Non-nucleoside inhibitors of the hepatitis C virus NS5B polymerase: discovery and preliminary SAR of benzimidazole derivatives.

Benzimidazole 5-carboxamide derivatives from a combinatorial screening library were discovered as specific inhibitors of the NS5B polymerase of the hepatitis C virus (HCV). Initial hit-to-lead activities taking advantage of high-throughput parallel synthetic techniques, identified a 1,2-disubstituted benzimidazole 5-carboxylic acid scaffold as the minimum core for biological activity. Potent analogues in this series inhibit the polymerase at low micromolar concentrations and provide an attractive "drug-like" lead structure for further optimization and the development of potential HCV therapeutics.

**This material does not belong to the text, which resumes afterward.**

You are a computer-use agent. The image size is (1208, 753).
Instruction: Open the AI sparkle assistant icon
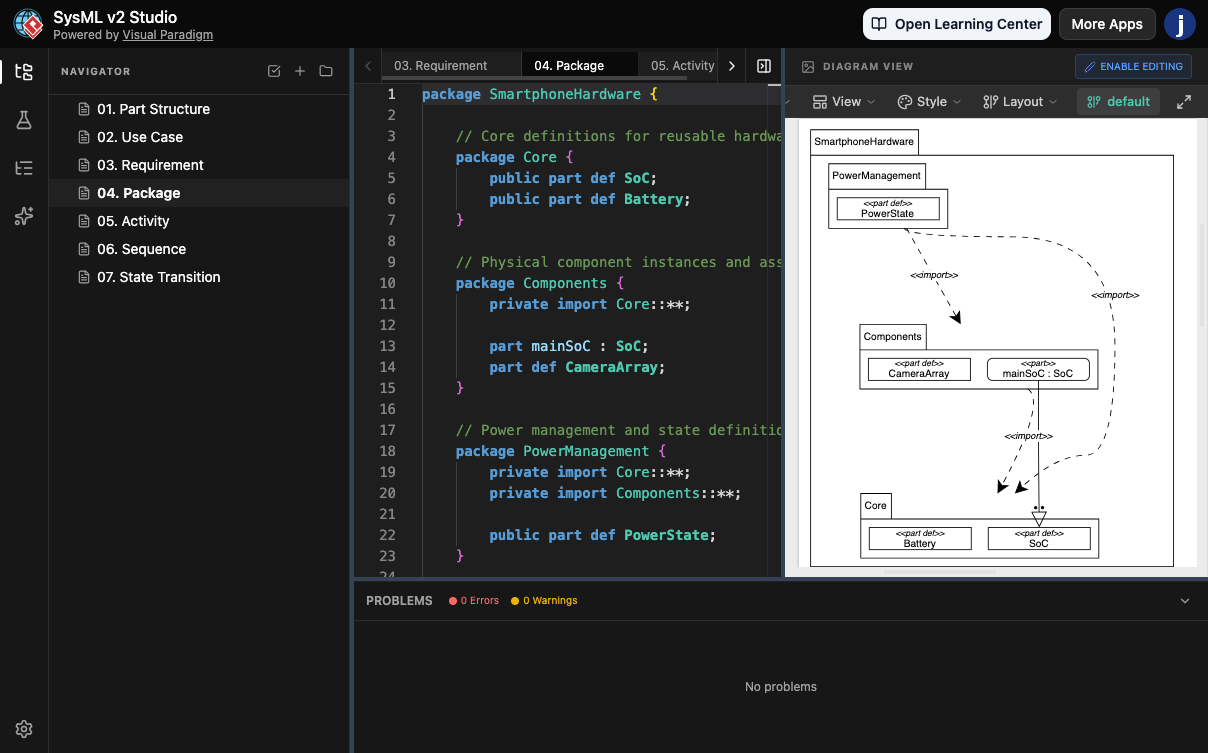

Non-nucleoside inhibitors of the hepatitis C virus NS5B polymerase: discovery of benzimidazole 5-carboxylic amide derivatives with low-nanomolar potency.

Optimization of benzimidazole 5-carboxamide derivatives previously identified as specific inhibitors of the NS5B polymerase of the hepatitis C virus (HCV) has led to the discovery of potent analogues that inhibit the enzyme at low-nanomolar concentrations. Greater than 800-fold improvement in potency from the original lead structure was achieved through the combined effects of conformational rigidification, molecular size extension and the identification of previously unexploited interactions. Furthermore, these inhibitors retain specificity for HCV polymerase relative to other viral and mammalian RNA polymerases.